In deliverable D7.2, which was the initial version of the tailoring process, we defined the RTP and described how the RTP can be applied in the development process of the aeronautics domain. Deliverable D7.4 was built upon the initial version by refining the tailoring steps and updating the whole process based on experiments and inputs from the preceding work packages (mainly the tailoring rules derived in WP1, D1.5). The current version of the tailoring process applied to the AdCoS is described in section 2 of this document.
The main objective of this deliverable is to describe the current tailoring process in each of the two AdCoS composing the use case of the aeronautics domain.
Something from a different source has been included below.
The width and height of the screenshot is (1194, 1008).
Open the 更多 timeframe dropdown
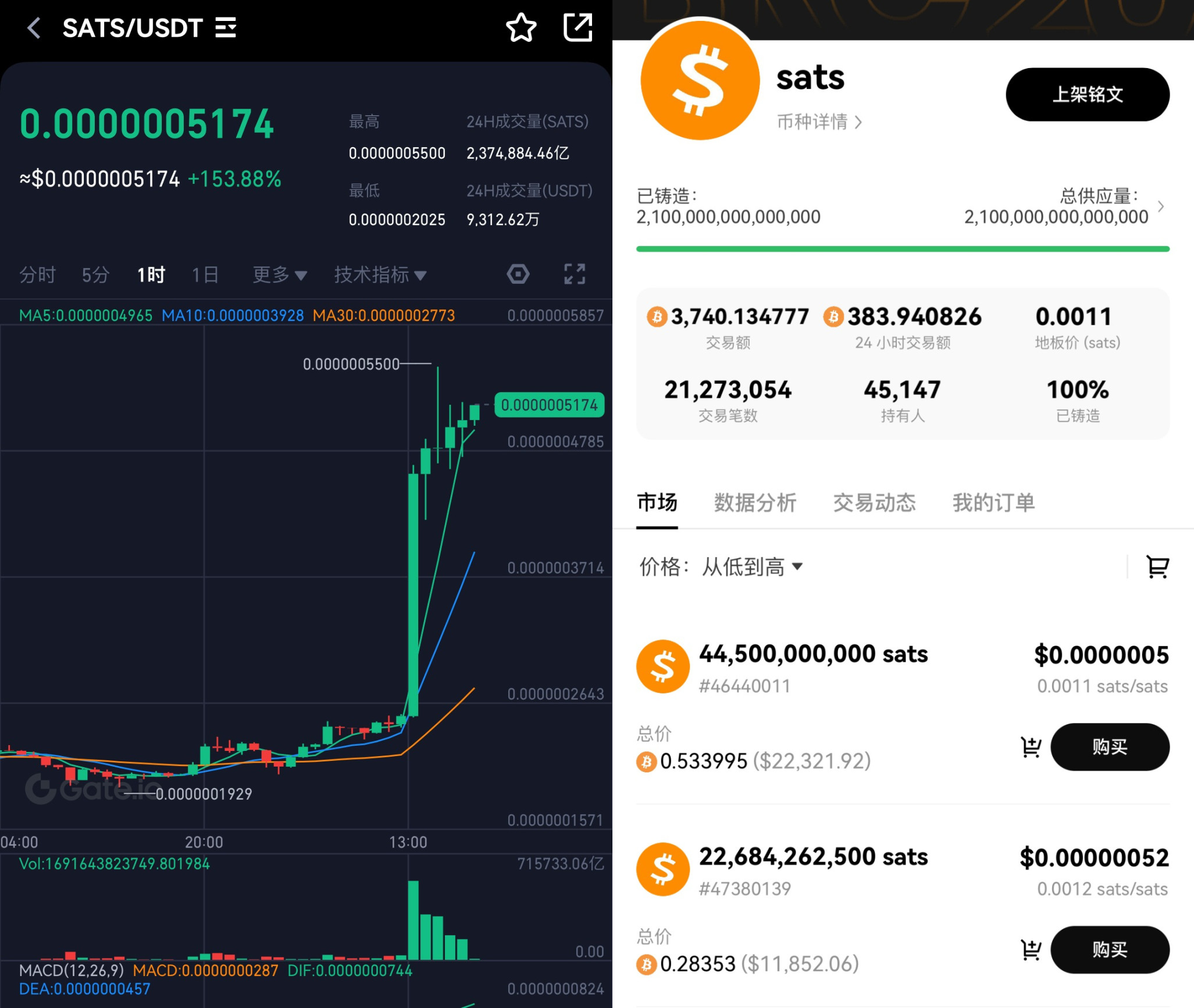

The first AdCoS is the DivA (Diversion Assistant), whose intended function is to provide the user with all necessary information in order to choose an appropriate alternate airport. Some degree of automation in the data pre-arranging process will be involved, but the final decision is expected to be made by the crew. The functionality will provide the crew with only relevant data presented in a way that will ease the crew’s decision making process.
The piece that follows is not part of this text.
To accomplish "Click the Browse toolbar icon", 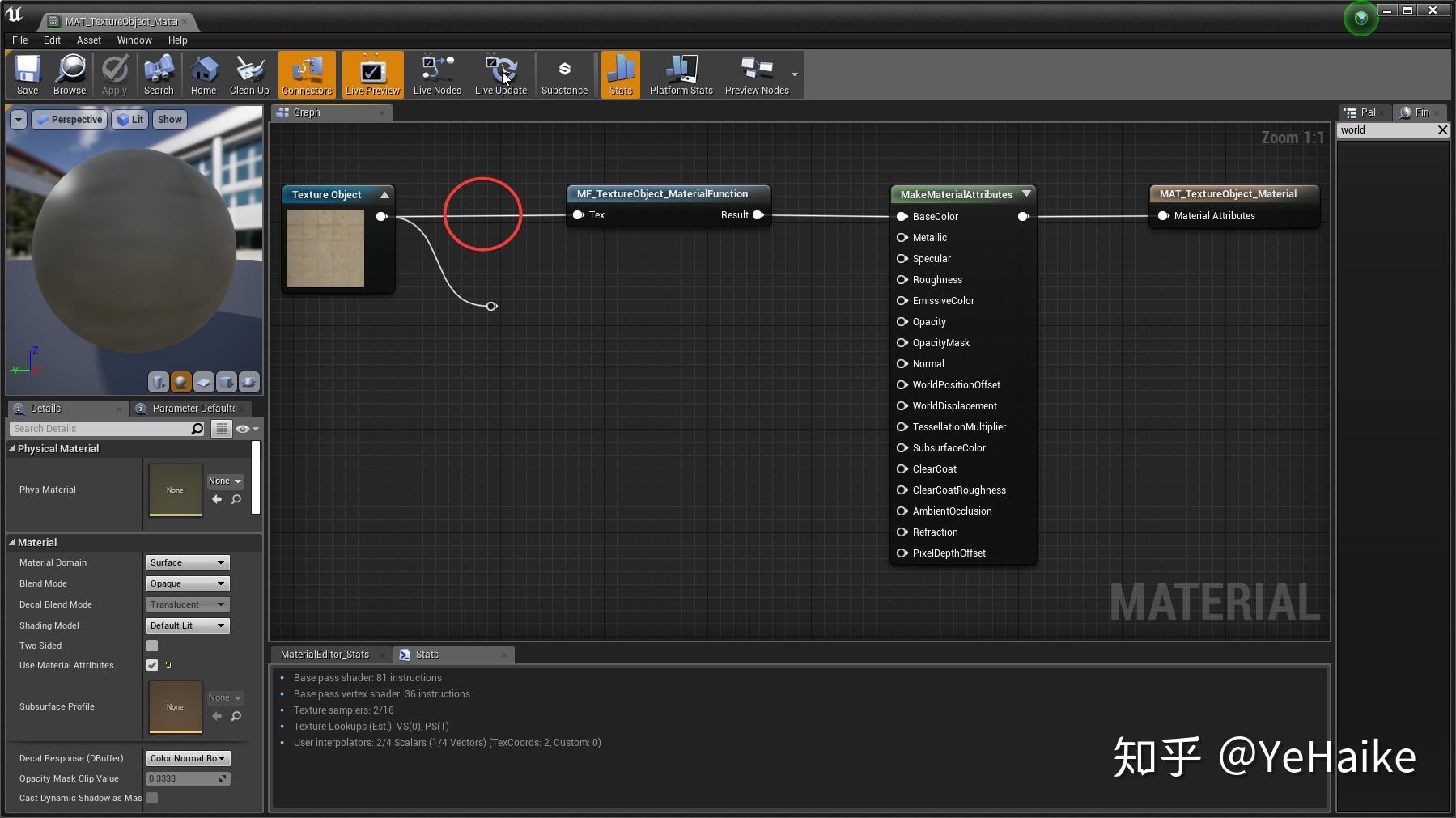I will pyautogui.click(x=70, y=74).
The second AdCoS is the EATT (Enhanced Adaptive Transition Training), which is an adaptive, model-based transition training tool that accounts for the trainees’ previous experience. Based on cognitive task models, learning theory-based models and system comparisons, EATT provides training that emphasizes the differences between two aircraft types (e.g. B737 and A320), identifies areas of higher training requirements (e.g. when procedures significantly differ or only “mask” to be identical), areas of less effort and also allows for an enhanced learning curve by redistributing training tasks to an optimum level. This tailoring process is referred to the HF-RTP, to the MTTs chosen to improve each AdCoS development and to the interoperability between MTTs.